Blackburn Village is barely 1km from the torched UPL warehouse. Home to roughly 7,000 people, this informal settlement was in the direct line of fire when toxic chemicals spilled out of the warehouse on 13 July. (Photo: Mlungisi Mbele)

“I did not see any analytical results for tebuthiuron … and have no doubt that this herbicide must be in the polluted watercourses,” Verdoorn wrote towards the end of his letter.

“The other substance that I thought they should have detected in the sediments and surface water, due the high volumes that were present in the warehouse, is amicarbazone and its primary metabolite benomyl.”

These were two of the most prolific products in the UPL warehouse. The leaked inventory shows that there was more than 600,000 kg of products containing tebuthiuron, a chemical classified as “very toxic to aquatic life … with long-lasting effects”, and more than 280,000 kgs of products containing amicarbazone, which is classified as “environmentally hazardous”.

“These compounds were as far as I could see not analysed for.
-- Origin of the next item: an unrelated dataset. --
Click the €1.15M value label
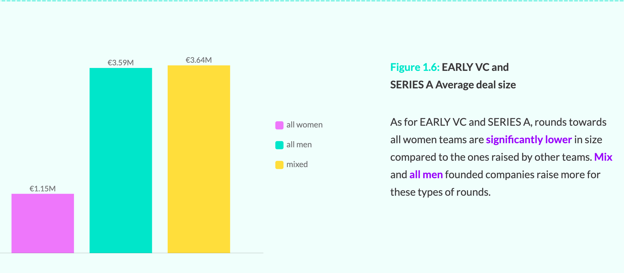This screenshot has width=624, height=273. pyautogui.click(x=43, y=189)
It is very likely that these two substances are present in sediments and surface waters,” Verdoorn concluded.

But the results also throw up some surprising chemicals that cannot be directly linked back to an active ingredient in any of UPL’s products. Surface water samples taken on 19 July, after the Ohlanga River had turned luminous blue, found exceedingly high levels of naphthalene (a hydrocarbon that smells like mothballs), 1,2,4-trimethyl benzene (a flammable liquid with a strangely sweet smell) and benzo(a)anthracene (a probable carcinogenic found in tobacco smoke). None of these are active ingredients used in UPL products, which suggests that they may be the chimeric by-products of the fire.

Verdoorn had also previously told amaBhungane that there were concerns about possible “combination effects”.  “This means that one product may have an effect of 2 [out of 10] and another have an effect of 3 but if you combine them the effect is not 5 but 8.”

By the time the results of the late July tests came back from the UK a new round of tests had been conducted on 18 and 19 August. These results are still under lock and key but will show whether the risk for residents is waning.

At a community meeting on Saturday, Ravi Pillay, the MEC for economic affairs, tourism and environment, said that his team was analysing the latest results and the municipality may, in the coming days, relax some of the restrictions on the use of beaches.